TASK BRIEF =>
Lay out every line of the items below as a Markdown table with the columns Row and Line, numbering each row and leaving out blank lines. Omit the pictures from the table.

──────── RECORDS TO PROCESS ────────

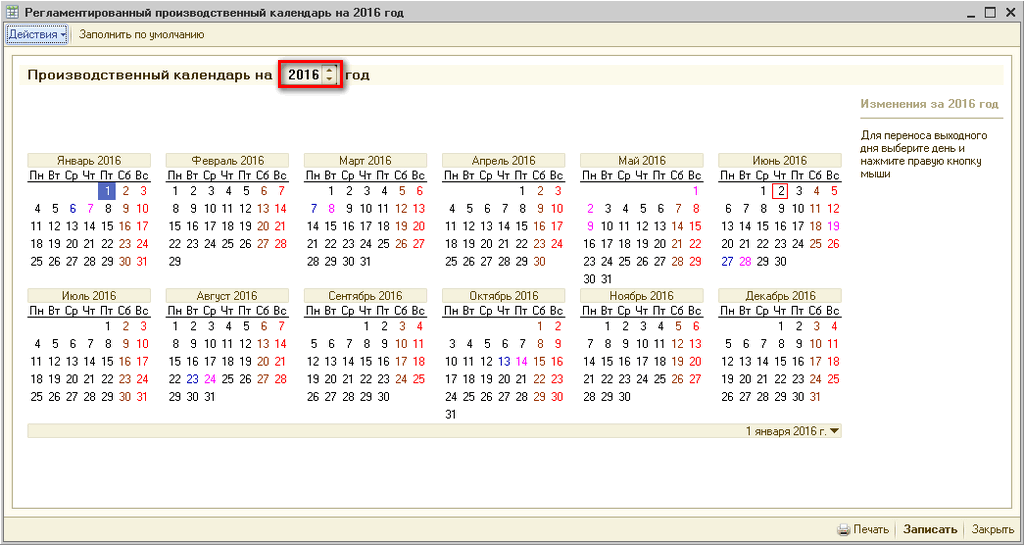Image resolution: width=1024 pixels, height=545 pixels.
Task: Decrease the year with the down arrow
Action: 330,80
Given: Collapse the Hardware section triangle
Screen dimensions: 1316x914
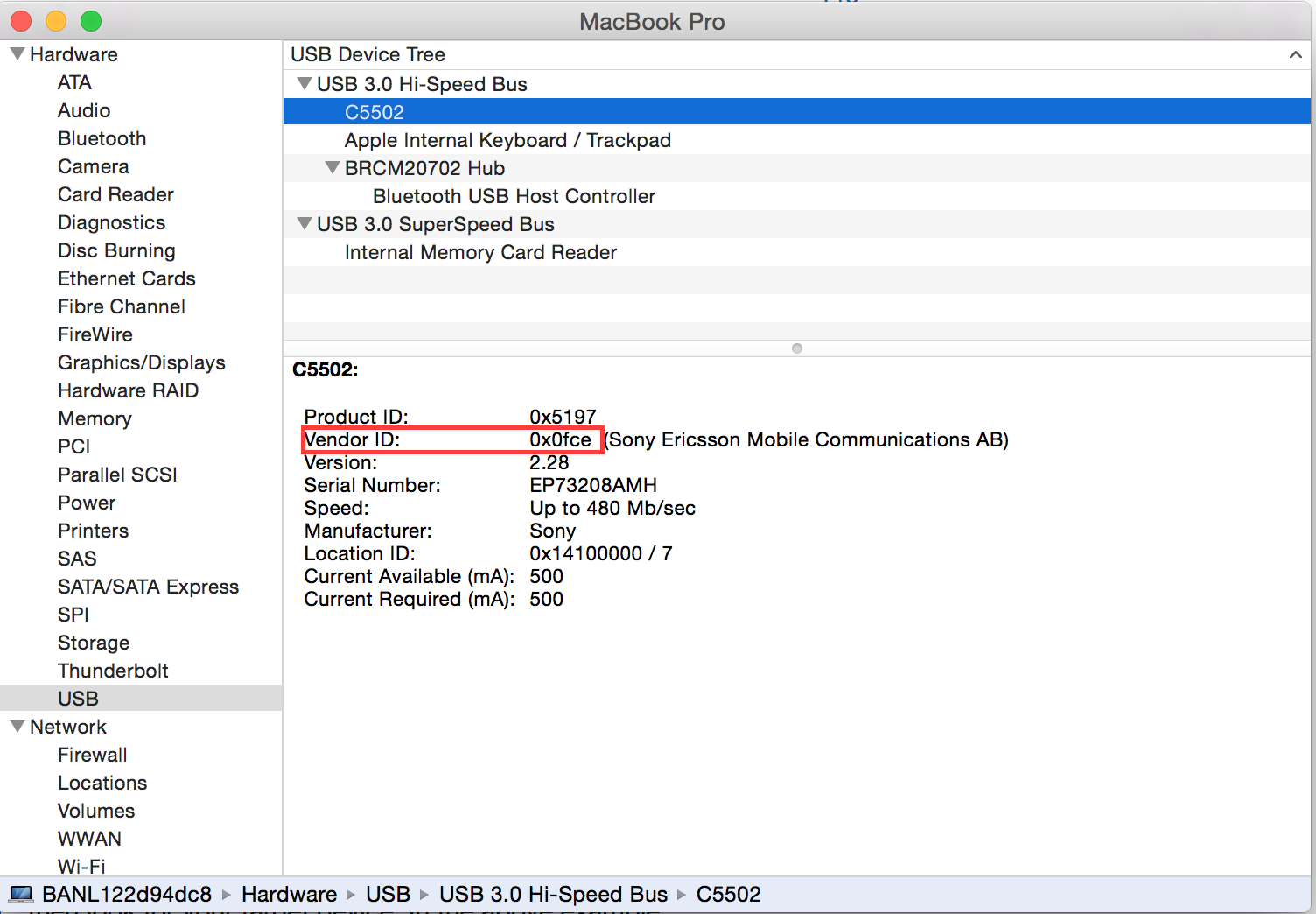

────────

SOLUTION FOR THIS EXERCISE =>
| Row | Line |
|---|---|
| 1 | Image resolution: width=1024 pixels, height=545 pixels. |
| 2 | Task: Decrease the year with the down arrow |
| 3 | Action: 330,80 |
| 4 | Given: Collapse the Hardware section triangle |
| 5 | Screen dimensions: 1316x914 |